In the cellar of the Old Synagogue the so-called Erfurt Treasure is exhibited, which was in all likelihood buried during the pogrom of 1349 – a unique find in volume and composition. This treasure was discovered in 1998 after archaeological digs in the immediate neighbourhood of the synagogue on the plot of Nos. 43/44 Michaelisstraße. It was buried under the wall of a cellar entrance.
The treasure has a total weight of about 28 kilogrammes. The largest part in terms of quantity consists of 3,141 silver coins as well as 14 silver bars of different sizes and weights. Furthermore the find contained more than 700 individual pieces of Gothic goldsmith’s art with some pieces of the highest quality. The outstanding piece is a golden Jewish wedding ring from the early 14th century, which is exhibited in its own showcase in the middle of the exhibition room.
In addition to this a collection of silver tableware, which is composed of a set of eight goblets, a jug, a drinking vessel and what is known as a double head (a double vessel consisting of two cups which fit together so that one forms the lid for the other) were part of the find.
Of the pieces of jewellery special mention should be made of eight brooches of different sizes and designs, some of which are richly set with stones, as well as seven more rings made of gold and silver. Belt sections and clothing decorations represent the numerically largest share of the goldsmith’s works.
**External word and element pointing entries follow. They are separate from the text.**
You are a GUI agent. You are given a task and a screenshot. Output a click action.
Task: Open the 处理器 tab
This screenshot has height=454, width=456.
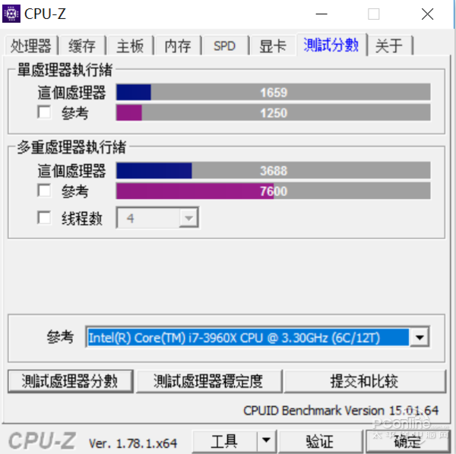tap(31, 46)
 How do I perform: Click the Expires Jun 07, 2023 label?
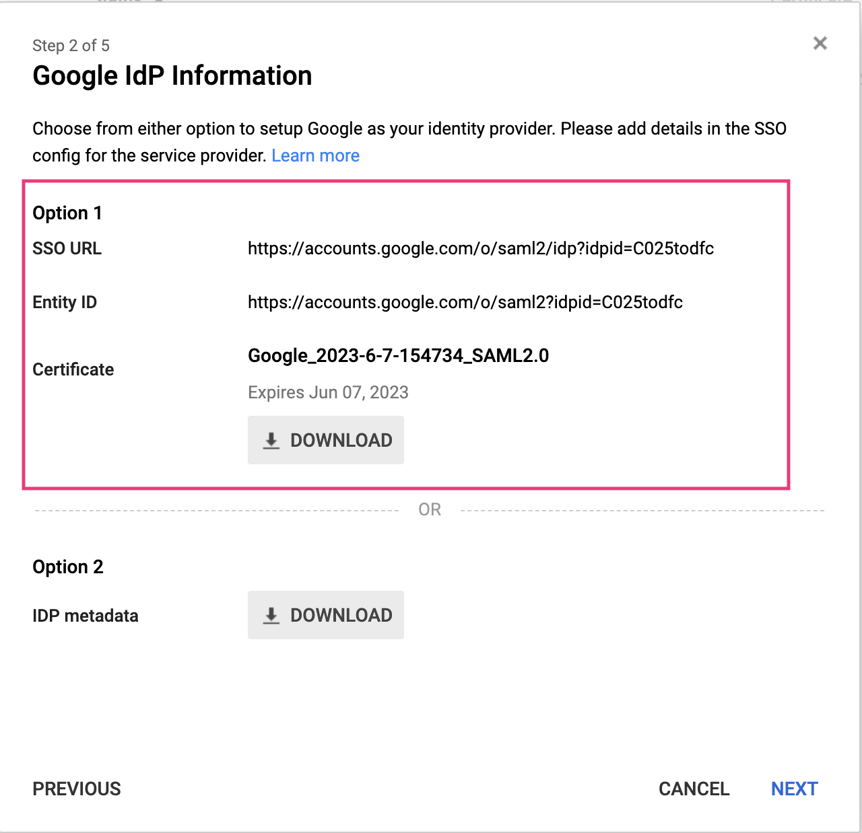pos(328,392)
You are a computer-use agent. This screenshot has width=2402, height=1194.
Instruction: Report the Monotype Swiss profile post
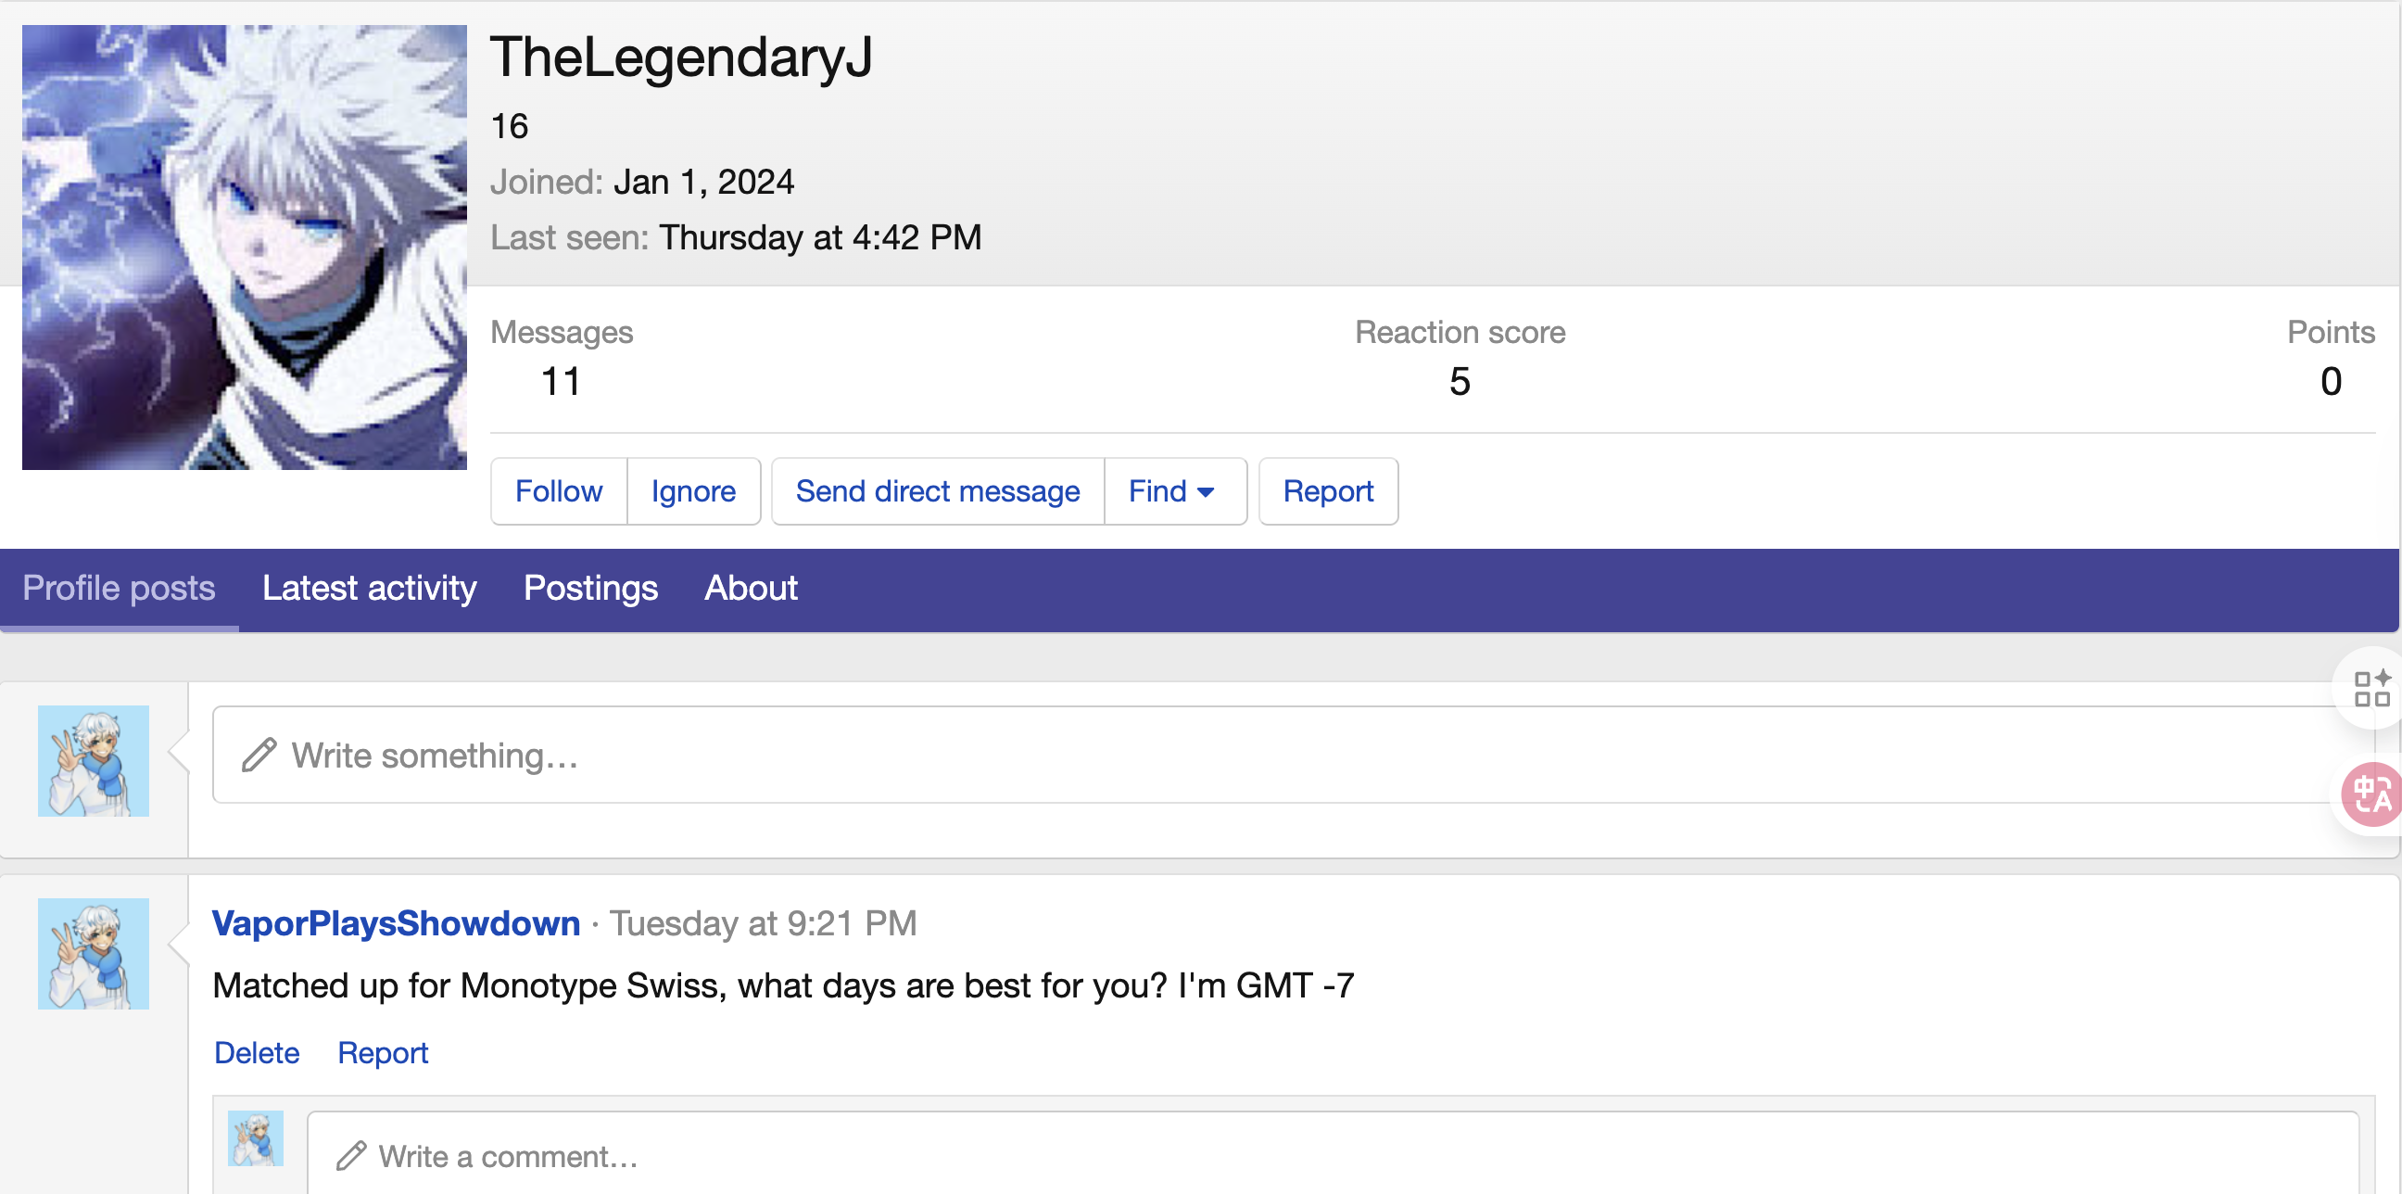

Comparison with other examples of goldsmith’s work and associated craftsmanship together with contemporaneous images date the treasure from the 13th century to the first half of the 14th century, i.e. Gothic style. Although the Gothic period was an exceptionally jewellery-rich period, where men and women liked to show their wealth with numerous adornments, only very few non-ecclesiastical goldsmith’s works have been preserved due to the value of the raw materials and the changes in fashion. This makes the Erfurt Treasure a unique collection, which has been exhibited in New York, London and Paris and has been on permanent display in the Old Synagogue since 2009.